→ **Instructions to follow**
In the entries below, find every line holding the string "Switch" and collect it.

→ **Information given**
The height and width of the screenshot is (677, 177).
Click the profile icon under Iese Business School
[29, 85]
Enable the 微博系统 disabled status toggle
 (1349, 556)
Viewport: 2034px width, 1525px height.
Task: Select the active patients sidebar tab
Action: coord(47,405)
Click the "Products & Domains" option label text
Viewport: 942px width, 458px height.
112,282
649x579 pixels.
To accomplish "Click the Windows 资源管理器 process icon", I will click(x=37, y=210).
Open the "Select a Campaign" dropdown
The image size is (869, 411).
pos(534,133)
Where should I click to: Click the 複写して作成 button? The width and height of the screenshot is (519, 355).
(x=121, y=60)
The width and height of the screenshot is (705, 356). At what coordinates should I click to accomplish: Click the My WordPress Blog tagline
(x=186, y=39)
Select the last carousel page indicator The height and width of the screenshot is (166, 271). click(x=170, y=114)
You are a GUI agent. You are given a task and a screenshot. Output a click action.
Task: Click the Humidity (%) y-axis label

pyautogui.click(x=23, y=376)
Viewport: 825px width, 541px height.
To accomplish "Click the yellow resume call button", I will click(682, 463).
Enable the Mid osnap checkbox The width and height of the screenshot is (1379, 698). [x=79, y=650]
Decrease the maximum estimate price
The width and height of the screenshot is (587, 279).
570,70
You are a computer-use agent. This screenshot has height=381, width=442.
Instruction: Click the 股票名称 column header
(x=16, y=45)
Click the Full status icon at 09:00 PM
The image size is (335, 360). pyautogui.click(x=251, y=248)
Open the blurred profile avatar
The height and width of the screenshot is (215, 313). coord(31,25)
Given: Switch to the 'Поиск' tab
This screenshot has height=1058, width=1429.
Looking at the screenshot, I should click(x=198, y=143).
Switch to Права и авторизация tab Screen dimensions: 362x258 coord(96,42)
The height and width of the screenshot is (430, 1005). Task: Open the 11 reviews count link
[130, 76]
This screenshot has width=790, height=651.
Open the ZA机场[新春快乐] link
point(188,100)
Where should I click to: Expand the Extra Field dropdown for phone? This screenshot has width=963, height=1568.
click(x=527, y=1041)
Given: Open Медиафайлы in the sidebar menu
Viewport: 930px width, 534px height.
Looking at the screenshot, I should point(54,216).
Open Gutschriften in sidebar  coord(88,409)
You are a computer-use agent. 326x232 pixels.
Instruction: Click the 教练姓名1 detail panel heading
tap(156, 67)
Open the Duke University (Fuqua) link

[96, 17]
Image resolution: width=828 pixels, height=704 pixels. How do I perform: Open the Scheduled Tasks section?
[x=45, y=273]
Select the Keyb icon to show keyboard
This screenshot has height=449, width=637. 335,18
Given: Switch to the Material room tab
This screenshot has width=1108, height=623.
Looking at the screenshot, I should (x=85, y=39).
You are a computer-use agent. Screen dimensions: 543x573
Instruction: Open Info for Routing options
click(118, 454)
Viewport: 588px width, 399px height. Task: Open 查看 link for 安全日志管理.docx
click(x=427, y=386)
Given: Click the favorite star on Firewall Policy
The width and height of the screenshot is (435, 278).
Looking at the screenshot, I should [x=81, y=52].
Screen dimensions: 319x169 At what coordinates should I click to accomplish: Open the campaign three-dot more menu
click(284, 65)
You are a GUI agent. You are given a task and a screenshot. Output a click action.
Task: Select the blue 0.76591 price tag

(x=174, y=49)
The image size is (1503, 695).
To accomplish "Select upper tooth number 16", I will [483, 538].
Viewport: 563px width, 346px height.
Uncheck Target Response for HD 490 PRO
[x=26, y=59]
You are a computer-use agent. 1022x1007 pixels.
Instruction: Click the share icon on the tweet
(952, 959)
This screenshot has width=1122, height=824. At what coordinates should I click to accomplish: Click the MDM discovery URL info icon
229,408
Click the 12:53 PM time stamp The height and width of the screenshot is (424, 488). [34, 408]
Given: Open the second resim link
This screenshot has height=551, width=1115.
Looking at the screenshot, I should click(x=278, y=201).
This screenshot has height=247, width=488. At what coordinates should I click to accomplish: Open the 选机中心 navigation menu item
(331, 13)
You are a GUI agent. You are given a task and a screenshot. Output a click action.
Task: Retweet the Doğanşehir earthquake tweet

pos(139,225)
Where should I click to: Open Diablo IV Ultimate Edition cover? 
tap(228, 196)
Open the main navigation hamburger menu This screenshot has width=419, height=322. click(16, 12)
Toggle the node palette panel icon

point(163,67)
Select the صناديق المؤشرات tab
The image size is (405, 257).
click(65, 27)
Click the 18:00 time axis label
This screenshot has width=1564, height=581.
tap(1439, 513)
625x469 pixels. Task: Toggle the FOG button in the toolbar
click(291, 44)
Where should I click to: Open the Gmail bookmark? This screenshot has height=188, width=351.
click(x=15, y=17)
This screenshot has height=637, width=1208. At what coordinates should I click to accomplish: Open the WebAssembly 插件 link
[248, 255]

→ **Answer section**
Given: Switch to the 'Поиск' tab
Switch to Права и авторизация tab Screen dimensions: 362x258 coord(96,42)
Given: Switch to the Material room tab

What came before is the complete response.